The second output ratfun is an object that can be used to evaluate the computed rational approximant. This evaluation is implemented in two ways. The first option is to evaluate a matrix function $r(A)\mathbf b$ by calling ratfun(A,b) with two input arguments. For example, here we are calculating the absolute misfit:

disp(norm(F*b - ratfun(A,b)))

   3.7847e-12

Alternatively, we can evaluate $r(z)$ pointwise by giving only one input argument. Let's plot the modulus of the scalar error function $\mathrm{err}(x) = f(x) - r(x)$ over a region in the complex plane:

[X,Y] = meshgrid(linspace(-18,18,500),linspace(-30,30,500));
Z = X + 1i*Y;
E = f(Z) - ratfun(Z);
figure(1)
contourf(X,Y,log10(abs(E)),linspace(-16,8,25))
hold on
plot(evs,'r.', 'MarkerSize', 6)
plot(fov, 'm-')
plot(xi_rkfit, 'gx')
xlabel('real(z)'); ylabel('imag(z)')
title('abs(exp(z) - r(z))')
legend('error', 'evs', 'fov', 'poles', ...
       'Location', 'NorthWest')
colorbar

Some other choices for the initial poles

Choosing all initial poles equal to infinite seems to work fine. Let us try a finite initial guess, e.g., choosing all poles at $0$ :

init_xi = zeros(1, m);

Again, RKFIT requires only $2$ iterations:

[xi,ratfun,misfit,out] = rkfit(F,A,b,init_xi,maxit,tol,'real');
figure(2), hold on
semilogy(misfit,'rs--')
legend('RKFIT (init poles  = inf)','RKFIT (init poles = 0)')

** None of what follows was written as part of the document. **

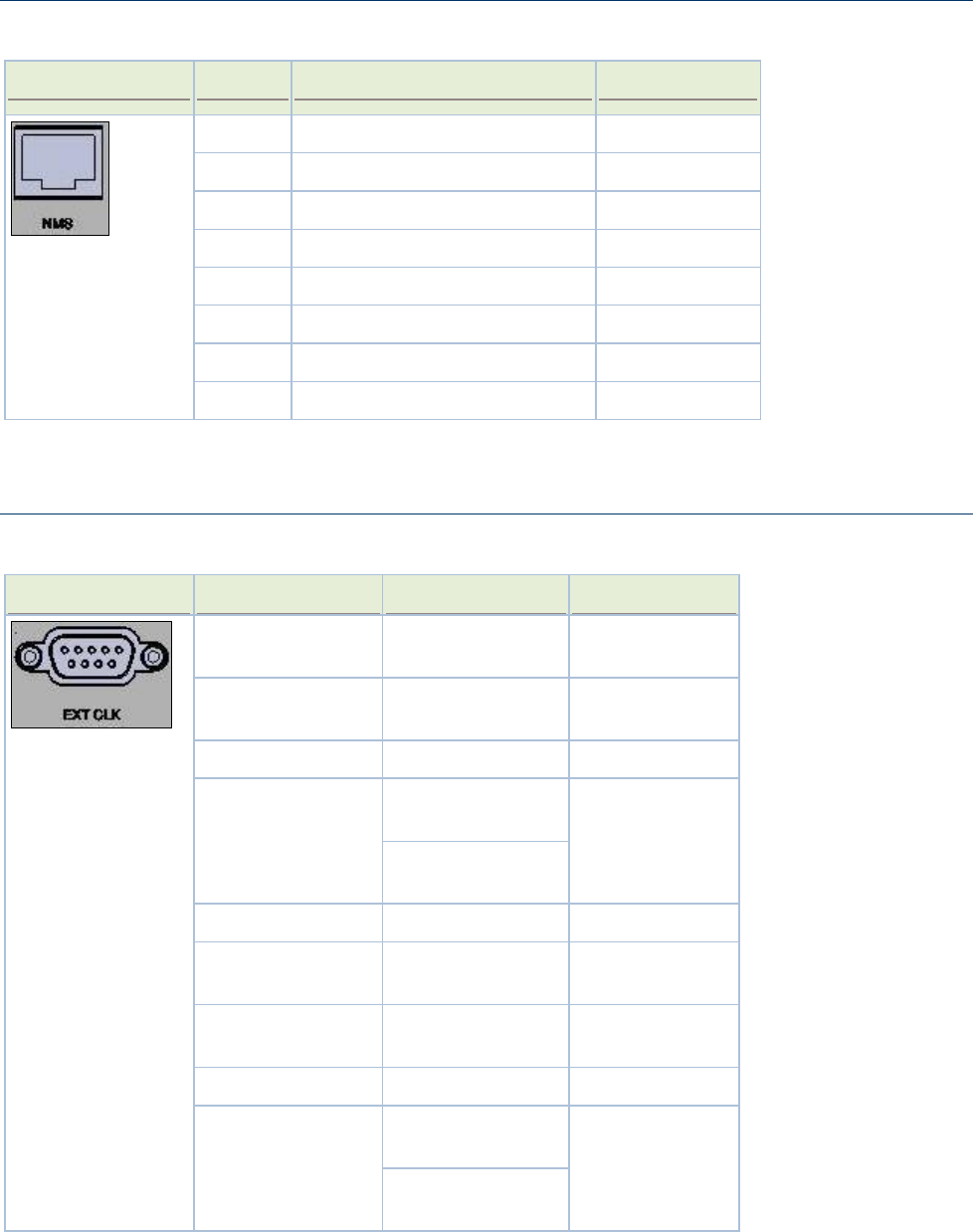This screenshot has height=1232, width=973.
Task: Click the narrow green header cell in NMS table
Action: pos(243,81)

Finally, let's change the initial poles to $-10$ . This turns out to be an unlucky initial guess and RKFIT fails to find a minimizer within $10$ iterations. Note that the matrix $A$ is highly nonnormal and RKFIT is a nonlinear iteration, which will probably make the convergence analysis of this example very involved.

init_xi = -10*ones(1, m);
[xi,ratfun,misfit,out] = rkfit(F,A,b,init_xi,maxit,tol,'real');
semilogy(misfit,'r*--')
legend('RKFIT (init poles = inf)','RKFIT (init poles = 0)',...
       'RKFIT (init poles = -10)')

That's it. The following creates a thumbnail.

figure(1), plot(NaN)

References

[1] M. Berljafa and S. Güttel. Generalized rational Krylov decompositions with an application to rational approximation, SIAM J. Matrix Anal. Appl., 36(2):894--916, 2015.

[2] M. Berljafa and S. Güttel. The RKFIT algorithm for nonlinear rational approximation, SIAM J. Sci. Comput., 39(5):A2049--A2071, 2017.